We’ve written about reporter Maria Ressa, who started the successful news site The Rappler in the Philippines. Ressa, herself, is a force of nature, who has upset a lot of people with her incredibly detailed and thorough reporting. Last year, we wrote about how the Duterte government was trying to intimidate and silence her with bogus charges, claiming that because she had accepted grant money from US foundations, she was engaged in tax evasion.

Today things ramped up quite a bit with the National Bureau of Investigation (NBI) (the Filipino equivalent of the FBI) coming to arrest Ressa at her offices, claiming that she violated a “cyberlibel” law. Incredibly, the article that the government claims is libelous… was written four months before the law they claim it violated actually became law.

The Department of Justice (DOJ) recommended the filing in court of cyber libel charges against Ressa and former Rappler researcher Reynaldo Santos Jr over a story published in May 2012 – or 4 months before the law that they allegedly violated was enacted.

The case, filed by the DOJ, stemmed from a complaint by businessman Wilfredo Keng, who was identified in a Rappler article as the owner of the SUV that then-chief justice Renato Corona had used during the impeachment trial.

Keng complained not about his alleged ownership of the vehicle, but about the backgrounder on him as having alleged links to illegal drugs and human trafficking, based on intelligence reports.

When the officers came to arrest Ressa at her office, some of her colleagues tried to film the situation on their mobile phones, and the NBI agents tried to get them to stop:

In response to this Rappler has said it will not give in to the intimidation:

“We are not intimidated. No amount of legal cases, black propaganda, and lies can silence Filipino journalists who continue to hold the line. These legal acrobatics show how far the government will go to silence journalists, including the pettiness of forcing me to spend the night in jail.”

The statement further lays out why the charges are clearly bogus and trumped up:

A complaint was filed by businessman Wilfredo Keng 5 years after a story was published on May 29, 2012, or months before the cybercrime law was enacted. Our story said former chief justice Renato Corona used a vehicle registered under the name of Mr Keng, who, based on intelligence reports and previously published stories, had alleged links to illegal drugs and human trafficking. We called Mr Keng and got his side before the story was published.

The filing of the case is preposterous and baseless. No less than NBI Cybercrime Division chief Manuel Eduarte closed an investigation in February 2018 after finding no basis to proceed, given that the one-year prescriptive period had lapsed. Eight days later, however, the NBI revived the case, and filed it with the Department of Justice on the basis of a theory they call “continuous publication.”

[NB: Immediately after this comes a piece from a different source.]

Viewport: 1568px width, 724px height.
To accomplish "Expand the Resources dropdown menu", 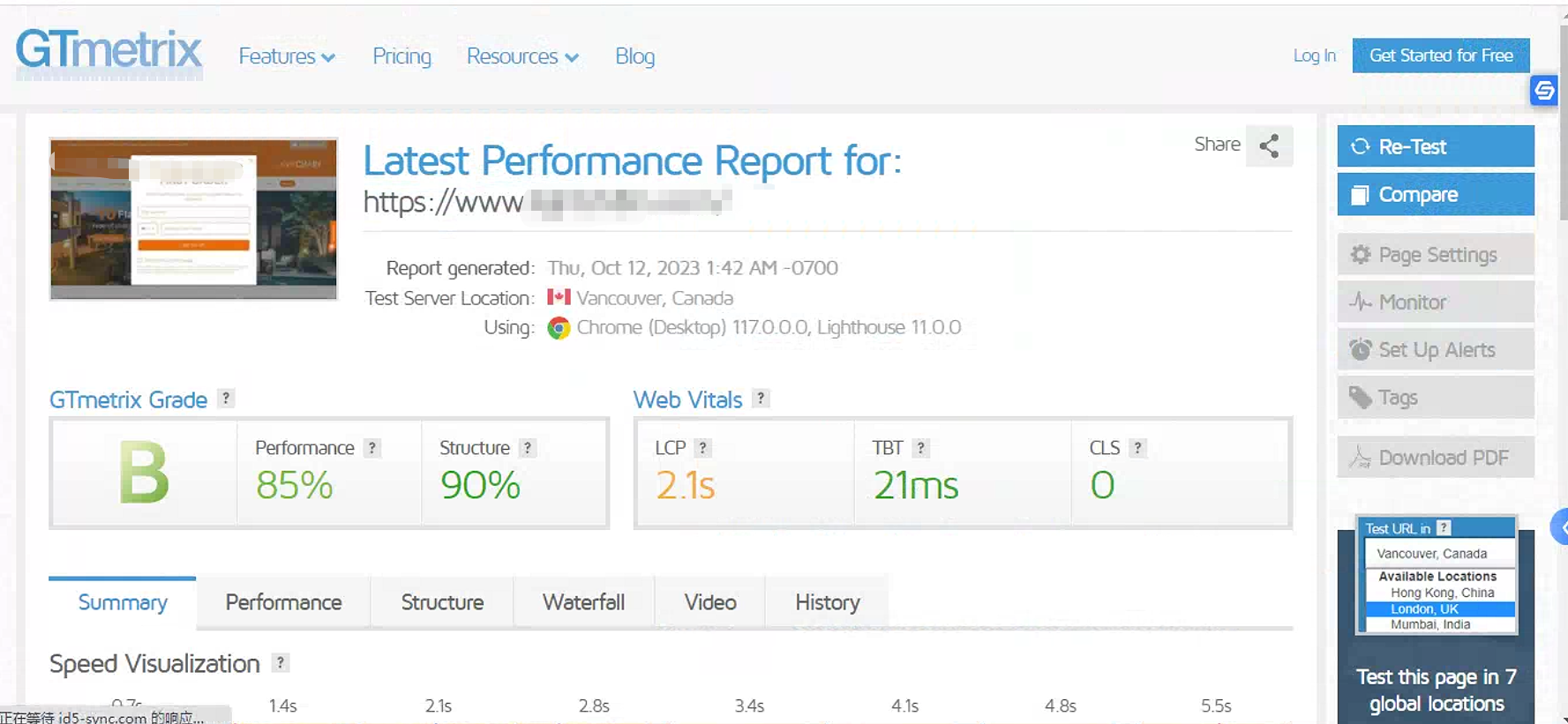I will point(522,56).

This is a dangerous precedent that puts anyone – not just the media – who publishes anything online perennially in danger of being charged with libel. It can be an effective tool of harassment and intimidation to silence critical reporting on the part of the media. No one is safe.

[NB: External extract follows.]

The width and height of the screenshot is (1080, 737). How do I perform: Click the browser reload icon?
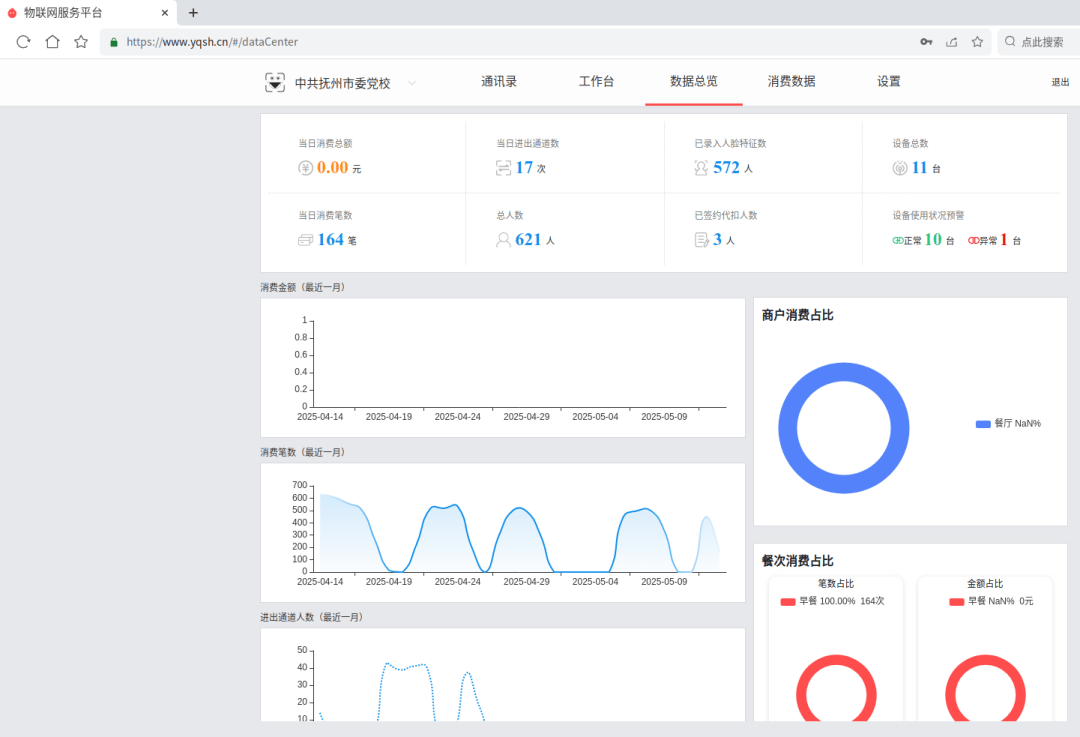(24, 42)
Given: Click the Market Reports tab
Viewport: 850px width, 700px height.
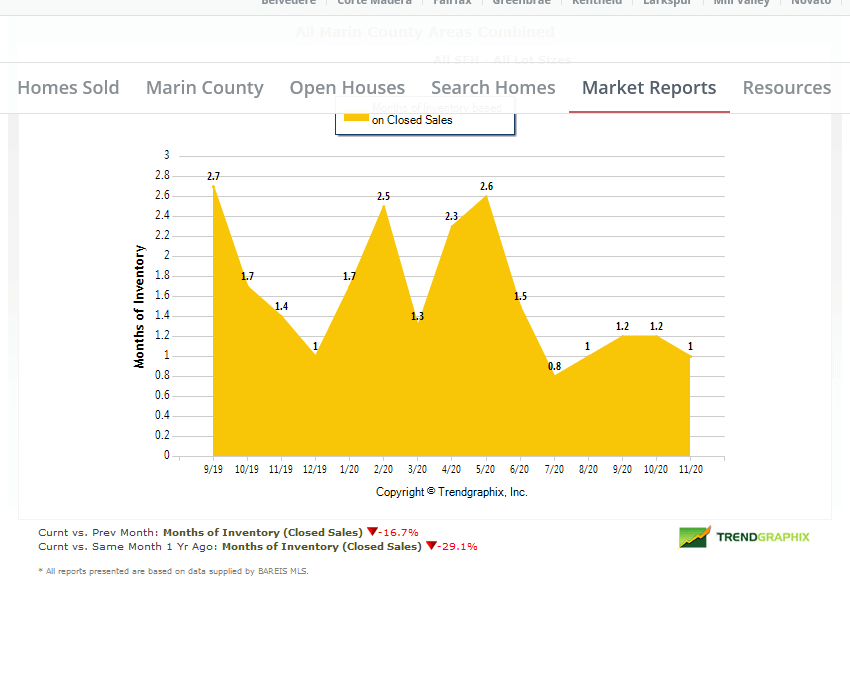Looking at the screenshot, I should click(649, 88).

This is why in the US (and other countries) we have what’s known as the single publication rule, in that the date of original publication is the date at which any statute of limitations clock starts ticking (mostly). Yet, it appears the Philippines is arguing for no single publication rule and that “continuous publication” means liability can last forever. Furthermore, even if this was libelous (which sounds questionable), shouldn’t libel be a civil matter between two private parties, rather than involving the criminal justice system?

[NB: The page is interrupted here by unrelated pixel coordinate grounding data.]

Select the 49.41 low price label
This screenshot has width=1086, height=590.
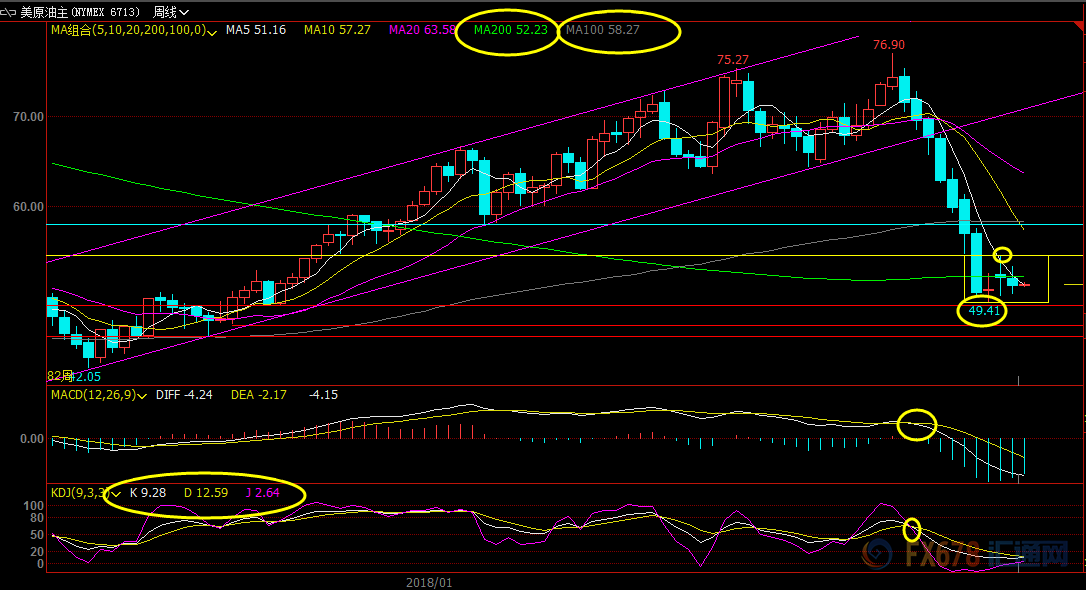(981, 311)
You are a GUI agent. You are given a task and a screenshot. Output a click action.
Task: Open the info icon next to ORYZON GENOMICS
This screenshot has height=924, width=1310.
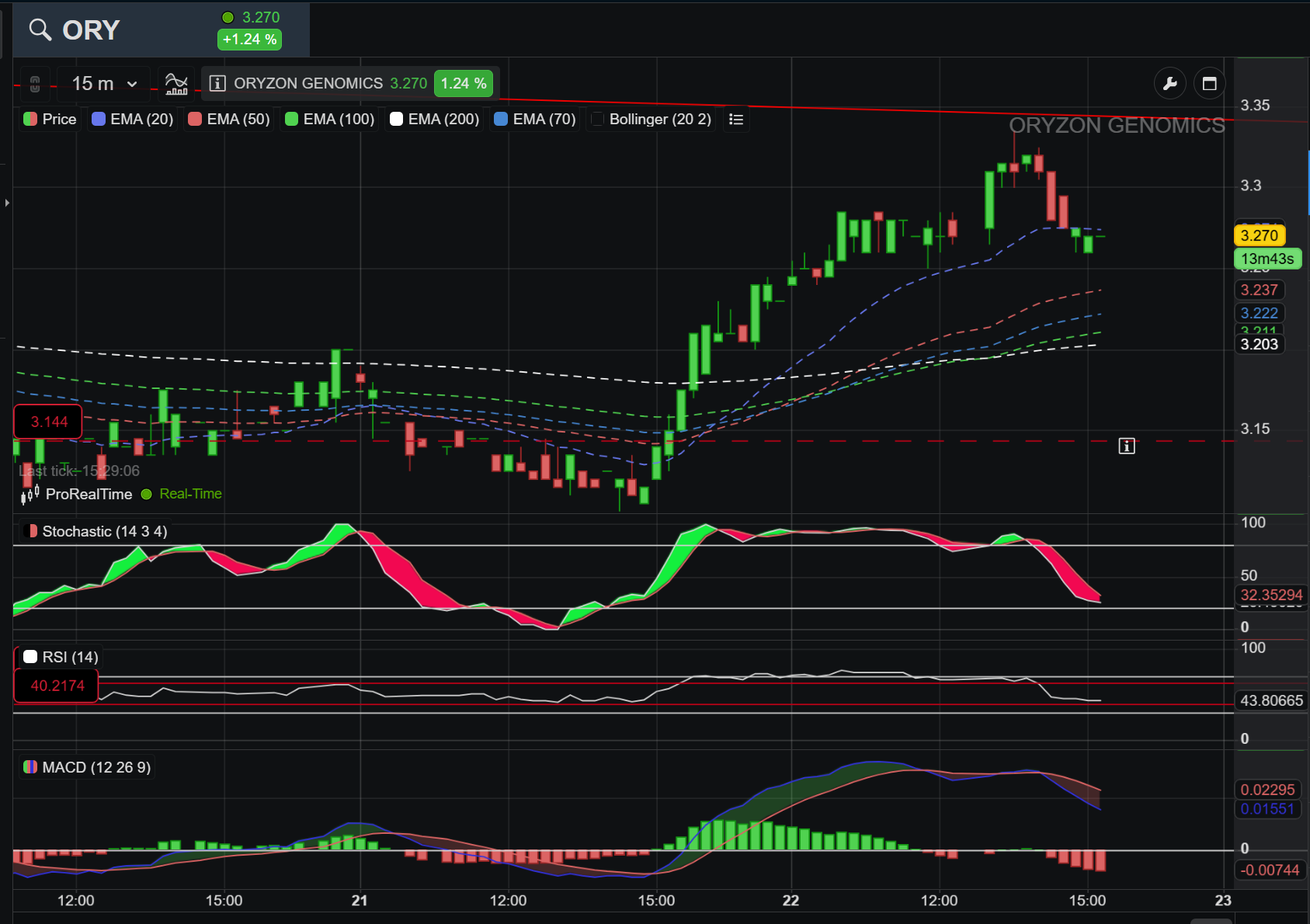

And, of course, remember, that the Philippines’ Constitution has a close analogue of the 1st Amendment in the US (there it’s their Section 4):

No law shall be passed abridging the freedom of speech, of expression, or of the press, or the right of the people peaceably to assemble and petition the government for redress of grievances.

That would certainly suggest that the law being used to arrest Ressa is unconstitutional. Various journalism organizations are already condemning this arrest as a clear attempt at silencing Ressa and Rappler in their critical reporting of the Duterte government:

“The Philippine government’s legal harassment of Rappler and Ressa has now reached a critical and alarming juncture,” said Shawn Crispin, CPJ’s senior Southeast Asia representative. “We call on Filipino authorities to immediately release Ressa, drop this spurious cyber libel charge, and cease and desist this campaign of intimidation aimed at silencing Rappler.”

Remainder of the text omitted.